早く気づけよ、好きだって。


水野君が次に目を覚ましたのは、日曜日の朝だった。蓮のお父さんが水野君の家に連絡をして、眠ったまま運ぶのも大変だからということで泊まらせることになったのだ。

心配で心配で早くに目が覚めた私は、スウェット姿のまま蓮の家へ向かった。

「蓮、おはよ。どう? 水野君は」

「ああ、もうすっかり元気だよ」

「ほんと? よかったぁ。

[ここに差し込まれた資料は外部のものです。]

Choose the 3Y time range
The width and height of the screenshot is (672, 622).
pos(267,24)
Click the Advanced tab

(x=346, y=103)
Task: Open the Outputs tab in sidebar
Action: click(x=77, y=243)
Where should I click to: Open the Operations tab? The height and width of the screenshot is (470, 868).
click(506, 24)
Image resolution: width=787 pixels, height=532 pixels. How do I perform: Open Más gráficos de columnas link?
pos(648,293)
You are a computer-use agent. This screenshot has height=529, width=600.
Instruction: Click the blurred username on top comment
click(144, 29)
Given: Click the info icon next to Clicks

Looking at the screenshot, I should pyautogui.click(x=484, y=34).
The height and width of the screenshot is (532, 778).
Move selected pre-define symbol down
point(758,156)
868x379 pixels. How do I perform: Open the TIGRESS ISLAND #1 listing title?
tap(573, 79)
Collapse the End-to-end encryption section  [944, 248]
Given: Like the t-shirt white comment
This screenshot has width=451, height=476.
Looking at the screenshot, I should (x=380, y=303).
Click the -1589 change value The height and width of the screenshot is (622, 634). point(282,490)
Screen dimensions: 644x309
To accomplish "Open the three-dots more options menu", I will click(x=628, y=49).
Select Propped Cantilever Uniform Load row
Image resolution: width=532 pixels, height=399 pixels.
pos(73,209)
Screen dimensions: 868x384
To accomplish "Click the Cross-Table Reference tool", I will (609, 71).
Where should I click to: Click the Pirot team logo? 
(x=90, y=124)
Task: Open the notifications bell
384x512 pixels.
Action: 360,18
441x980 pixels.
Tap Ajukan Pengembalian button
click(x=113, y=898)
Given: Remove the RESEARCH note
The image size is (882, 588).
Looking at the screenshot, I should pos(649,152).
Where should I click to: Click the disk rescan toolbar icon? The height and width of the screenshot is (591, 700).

あ、お邪魔しまーす」

玄関から廊下を突っ切り、リビングへと向かう。

そこに蓮の両親の姿はなく、食卓に着いている水野君。蓮も朝ごはんを食べている最中だったらしく、食べかけのご飯と味噌汁、焼き鮭に納豆、出し巻き玉子が食卓に並んでいた。

「お、おはよう! もうよくなったの?」

私はすかさず水野君の向かい側に座った。お茶碗を片手に、ご飯を口に運ぶ水野君。

「ああ、おかげさまで。夏目にもいろいろ迷惑かけたみたいで、悪かったな」

「ううん、そんなことは全然いいんだけど」

それよりも、昨日のことが気になる。

「まぁ、実際に迷惑をかけられたのは俺だけどな」

蓮が嫌味っぽく横から口を挟んできた。ムッとしながら、豪快にご飯をかきこむ。